Medicare has a dedicated service line to answer questions specific to PQRS: 1-866-288-8912.  Additional information may be found at: http://www.cms.gov/Medicare/Quality-Initiatives-Patient-Assessment-Instruments/PQRS/index.html

Practicefirst will be happy to provide billing clients with the following upon request:

  • Summary of Medicare payments from 2013 to estimate the impact of the 1.5% payment reduction.
  • A report of ICD-9 and CPT codes billed in 2013 for cross-reference with the qualifying requirements of each measure.

Additional assistance in determining appropriate measures and claims reporting is available.  Please contact Practicefirst for more information.

VERIFYING PATIENT COVERAGE IN A HEALTH INSURANCE MARKETPLACE PLAN

As mentioned in last month’s client memo, it is the beginning of the New Year and you’ll be verifying your patient’s insurance status when they come to your office. With the beginning of the Health Insurance Marketplace, also known as Health Insurance Exchange, over a million people will have a new insurance plan. In many cases, this will be the first time they have had insurance in years.   Many of these people will have signed up for their plan within the past few days. They may not have received their card yet or they may be unaware of the need to carry their insurance information. You may find your office needing to verify their coverage.

How do you verify their coverage?

If the marketplace in your state is run by the Federal government, it is best to call their plan’s customer service line, a list of all plans and their customer service numbers can be found at: https://data.healthcare.gov/dataset/QHP-Customer-Service-Phone-Numbers/vryg-tdzf

A fact sheet can be utilized for using the data base which is located:  http://marketplace.cms.gov/getofficialresources/publications-and-articles/contact-health-plan.pdf

If you can’t find the number, call the Marketplace Call Center (1-800-318-2596).

If your state has its own health insurance exchange, contact your state.

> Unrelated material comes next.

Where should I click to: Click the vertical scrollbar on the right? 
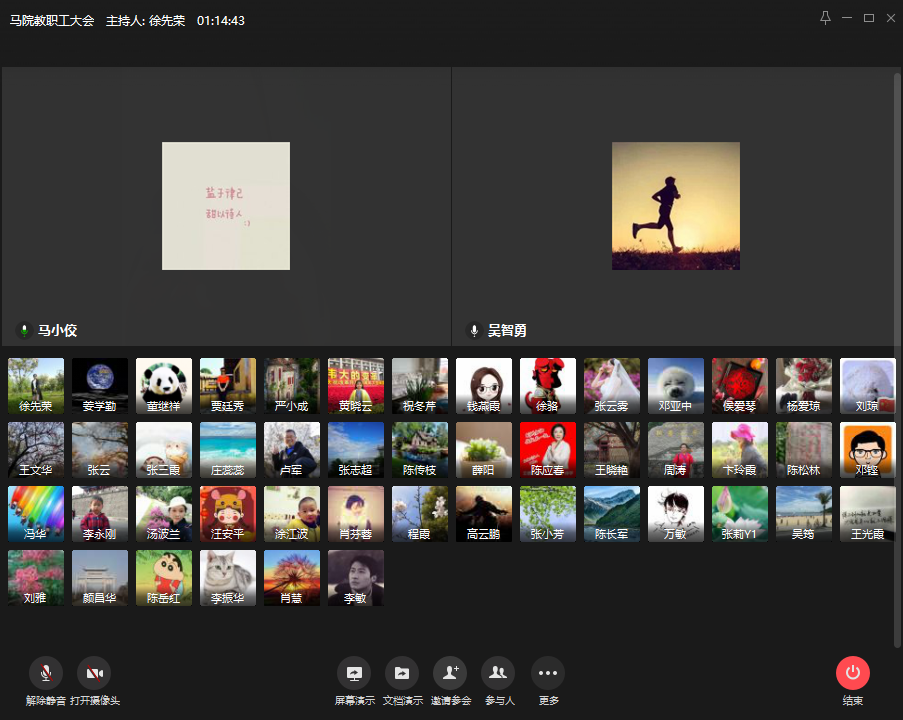(x=896, y=360)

To find the website for your state exchange, select the name of your state in the box at the left hand side of the health care website at: https://www.healthcare.gov/marketplace/individual/#state=alaska

How else can you help your patient?

Remind your patients to keep all of their paperwork and receipts from all of their doctor’s appointments and from the pharmacy as well. They may need them for their insurer. Remind them they should carry their card at all times. If they don’t have a card, they can contact their plan to get a card.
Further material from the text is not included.